TASK PROMPT -> Each line from the one that holds "You are a computer-use" to the end of the entries is to be given again exactly. Do not include pictures.

DATA TO PROCESS ->
################

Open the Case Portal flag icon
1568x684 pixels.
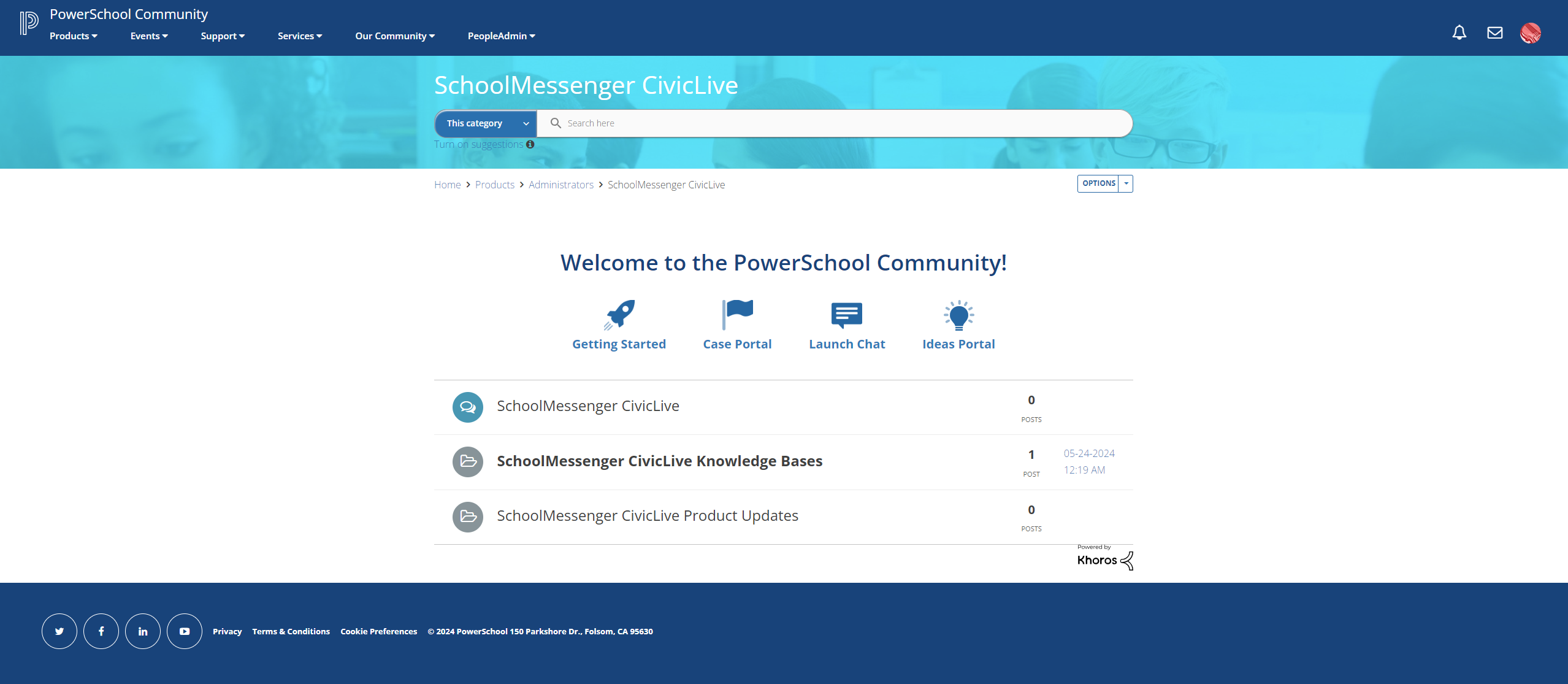(736, 313)
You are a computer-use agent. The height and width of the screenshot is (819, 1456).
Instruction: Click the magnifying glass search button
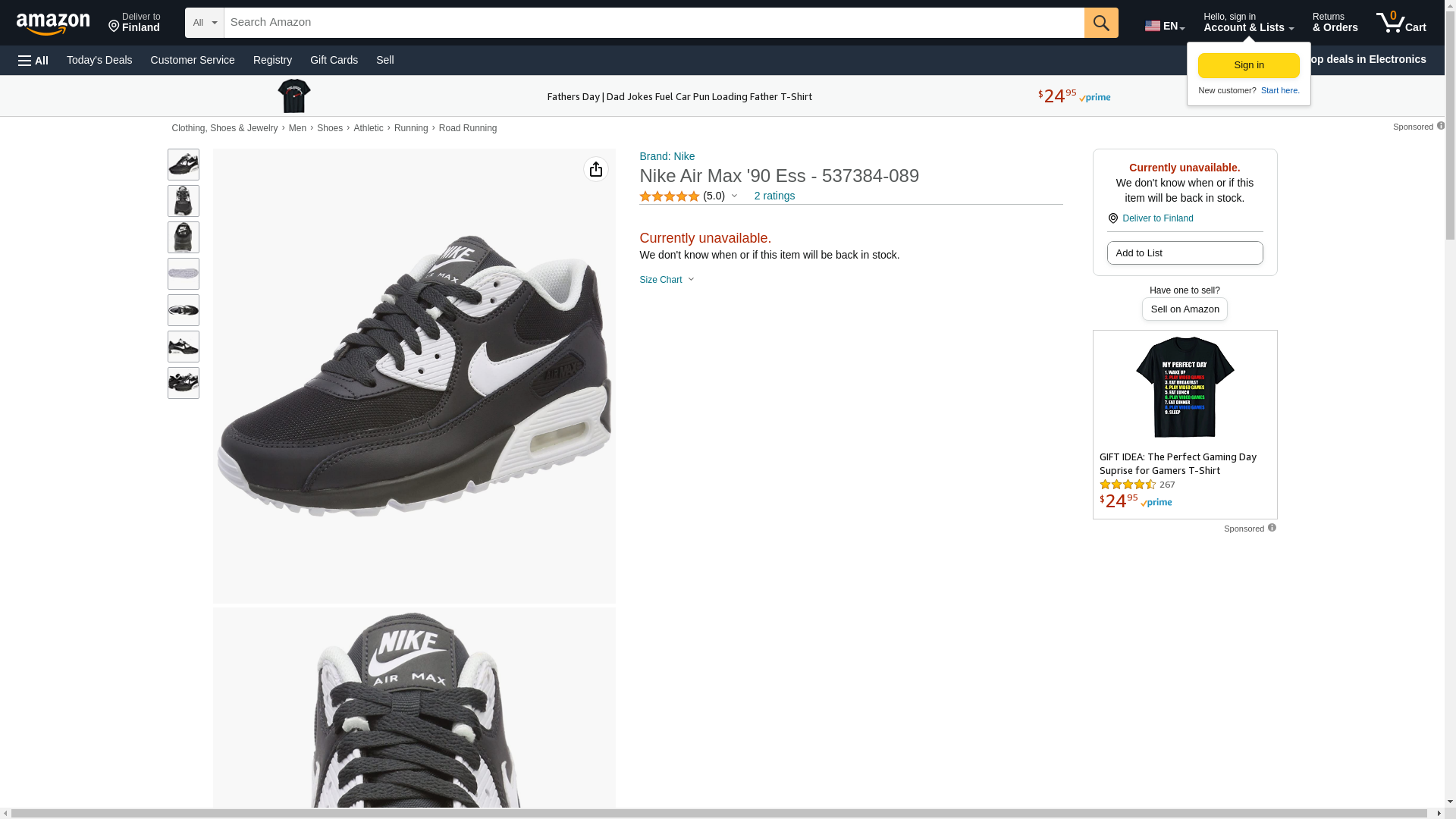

################

SOLUTION TO THIS TASK ->
You are a computer-use agent. The height and width of the screenshot is (819, 1456).
Instruction: Click the magnifying glass search button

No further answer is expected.